[Saved data entries]
____________________

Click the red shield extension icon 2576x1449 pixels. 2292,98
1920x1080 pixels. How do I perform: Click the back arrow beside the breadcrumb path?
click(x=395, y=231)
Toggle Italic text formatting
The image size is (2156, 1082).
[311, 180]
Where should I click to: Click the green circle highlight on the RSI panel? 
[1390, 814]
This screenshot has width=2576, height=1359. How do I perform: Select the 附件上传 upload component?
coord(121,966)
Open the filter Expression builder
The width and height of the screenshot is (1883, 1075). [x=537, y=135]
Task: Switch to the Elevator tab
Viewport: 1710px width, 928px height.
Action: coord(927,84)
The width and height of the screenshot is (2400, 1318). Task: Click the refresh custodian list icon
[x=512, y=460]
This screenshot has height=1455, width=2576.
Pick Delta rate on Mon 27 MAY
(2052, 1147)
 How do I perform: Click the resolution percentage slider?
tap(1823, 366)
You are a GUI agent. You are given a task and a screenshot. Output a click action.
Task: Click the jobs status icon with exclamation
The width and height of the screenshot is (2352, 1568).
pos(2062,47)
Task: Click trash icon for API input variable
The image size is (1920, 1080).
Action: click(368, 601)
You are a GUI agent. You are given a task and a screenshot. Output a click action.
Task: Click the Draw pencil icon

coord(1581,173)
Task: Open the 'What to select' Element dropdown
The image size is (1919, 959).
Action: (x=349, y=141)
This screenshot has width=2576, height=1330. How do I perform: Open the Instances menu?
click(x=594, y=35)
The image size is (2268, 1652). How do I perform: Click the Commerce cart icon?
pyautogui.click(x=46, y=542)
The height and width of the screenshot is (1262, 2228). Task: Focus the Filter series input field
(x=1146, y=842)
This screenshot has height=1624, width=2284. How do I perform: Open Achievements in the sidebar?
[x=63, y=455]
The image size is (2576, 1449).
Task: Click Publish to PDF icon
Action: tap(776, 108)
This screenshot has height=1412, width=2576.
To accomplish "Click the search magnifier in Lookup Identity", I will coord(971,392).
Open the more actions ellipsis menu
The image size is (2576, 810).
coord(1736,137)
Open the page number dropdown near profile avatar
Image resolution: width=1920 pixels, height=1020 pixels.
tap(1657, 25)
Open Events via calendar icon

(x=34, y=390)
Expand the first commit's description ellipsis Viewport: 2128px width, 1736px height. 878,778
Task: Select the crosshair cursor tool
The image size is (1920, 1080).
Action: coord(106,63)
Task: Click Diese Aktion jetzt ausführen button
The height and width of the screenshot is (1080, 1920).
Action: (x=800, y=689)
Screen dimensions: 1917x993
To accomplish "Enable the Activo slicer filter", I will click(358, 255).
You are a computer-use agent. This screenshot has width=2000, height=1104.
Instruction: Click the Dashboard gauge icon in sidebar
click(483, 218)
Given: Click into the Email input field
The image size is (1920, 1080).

____________________

(What the task asks) All entries should be given again precisely as they appear above.

(Output of the task)
Click the red shield extension icon 2576x1449 pixels. 2292,98
1920x1080 pixels. How do I perform: Click the back arrow beside the breadcrumb path?
click(x=395, y=231)
Toggle Italic text formatting
The image size is (2156, 1082).
[311, 180]
Where should I click to: Click the green circle highlight on the RSI panel? 
[1390, 814]
This screenshot has width=2576, height=1359. How do I perform: Select the 附件上传 upload component?
coord(121,966)
Open the filter Expression builder
The width and height of the screenshot is (1883, 1075). [x=537, y=135]
Task: Switch to the Elevator tab
Viewport: 1710px width, 928px height.
Action: coord(927,84)
The width and height of the screenshot is (2400, 1318). Task: Click the refresh custodian list icon
[x=512, y=460]
This screenshot has height=1455, width=2576.
Pick Delta rate on Mon 27 MAY
(2052, 1147)
 How do I perform: Click the resolution percentage slider?
tap(1823, 366)
You are a GUI agent. You are given a task and a screenshot. Output a click action.
Task: Click the jobs status icon with exclamation
The width and height of the screenshot is (2352, 1568).
pos(2062,47)
Task: Click trash icon for API input variable
The image size is (1920, 1080).
Action: click(368, 601)
You are a GUI agent. You are given a task and a screenshot. Output a click action.
Task: Click the Draw pencil icon

coord(1581,173)
Task: Open the 'What to select' Element dropdown
The image size is (1919, 959).
Action: (x=349, y=141)
This screenshot has width=2576, height=1330. How do I perform: Open the Instances menu?
click(x=594, y=35)
The image size is (2268, 1652). How do I perform: Click the Commerce cart icon?
pyautogui.click(x=46, y=542)
The height and width of the screenshot is (1262, 2228). Task: Focus the Filter series input field
(x=1146, y=842)
This screenshot has height=1624, width=2284. How do I perform: Open Achievements in the sidebar?
[x=63, y=455]
The image size is (2576, 1449).
Task: Click Publish to PDF icon
Action: tap(776, 108)
This screenshot has height=1412, width=2576.
To accomplish "Click the search magnifier in Lookup Identity", I will coord(971,392).
Open the more actions ellipsis menu
The image size is (2576, 810).
coord(1736,137)
Open the page number dropdown near profile avatar
Image resolution: width=1920 pixels, height=1020 pixels.
tap(1657, 25)
Open Events via calendar icon

(x=34, y=390)
Expand the first commit's description ellipsis Viewport: 2128px width, 1736px height. 878,778
Task: Select the crosshair cursor tool
The image size is (1920, 1080).
Action: coord(106,63)
Task: Click Diese Aktion jetzt ausführen button
The height and width of the screenshot is (1080, 1920).
Action: (x=800, y=689)
Screen dimensions: 1917x993
To accomplish "Enable the Activo slicer filter", I will click(358, 255).
You are a computer-use agent. This screenshot has width=2000, height=1104.
Instruction: Click the Dashboard gauge icon in sidebar
click(483, 218)
Given: Click into the Email input field
The image size is (1920, 1080).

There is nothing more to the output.